▶ **AIM OF THE EXERCISE**: Copy out the lines between the one holding "This screenshot has" and the one holding "at that location.", both included, with no changes. Leave the pictures out.

(EXERCISE MATERIAL begins)

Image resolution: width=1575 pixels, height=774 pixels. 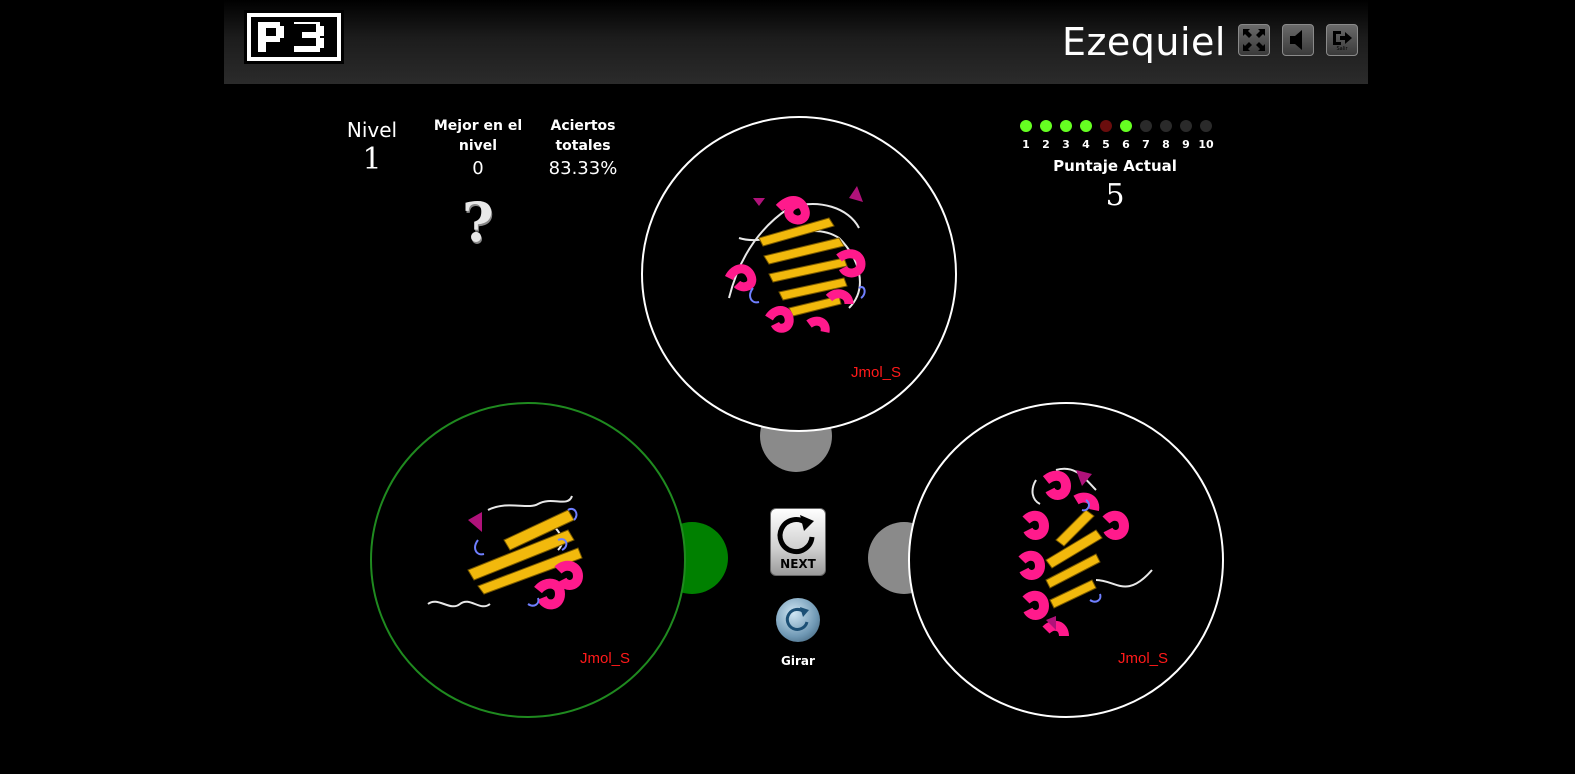 What do you see at coordinates (1144, 42) in the screenshot?
I see `user-name: Ezequiel` at bounding box center [1144, 42].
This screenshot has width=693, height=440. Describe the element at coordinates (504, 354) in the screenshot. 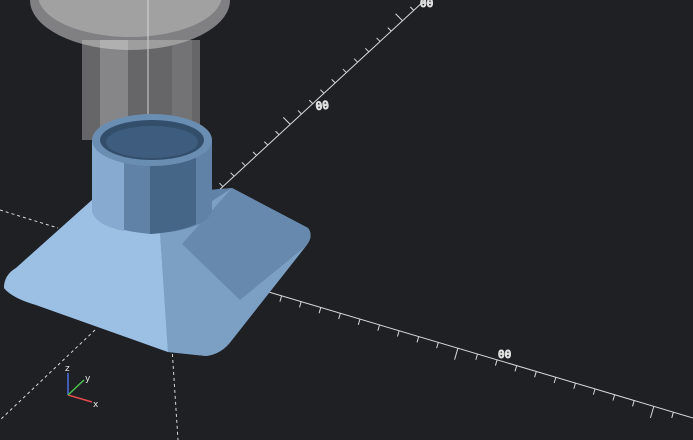

I see `x-axis-tick-label: 00` at that location.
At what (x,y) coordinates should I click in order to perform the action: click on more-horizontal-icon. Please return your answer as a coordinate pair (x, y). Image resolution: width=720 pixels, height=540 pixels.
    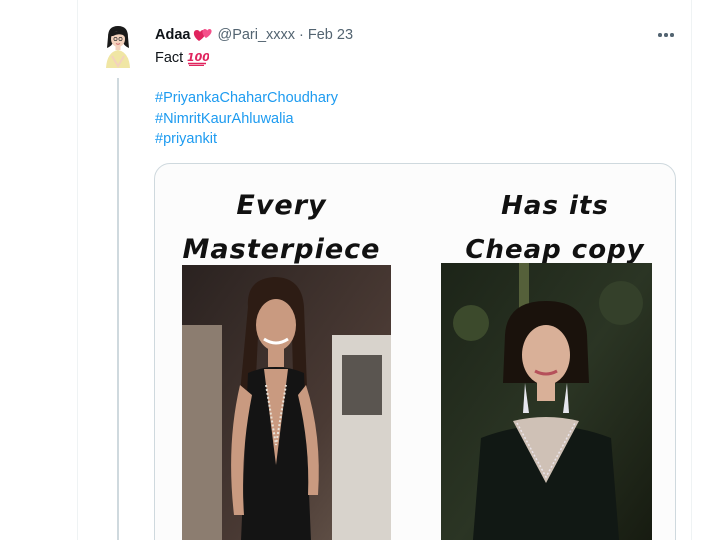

(EXERCISE MATERIAL ends)

▶ **SOLUTION FOR THIS TASK**:
This screenshot has width=693, height=440. Describe the element at coordinates (504, 354) in the screenshot. 

I see `x-axis-tick-label: 00` at that location.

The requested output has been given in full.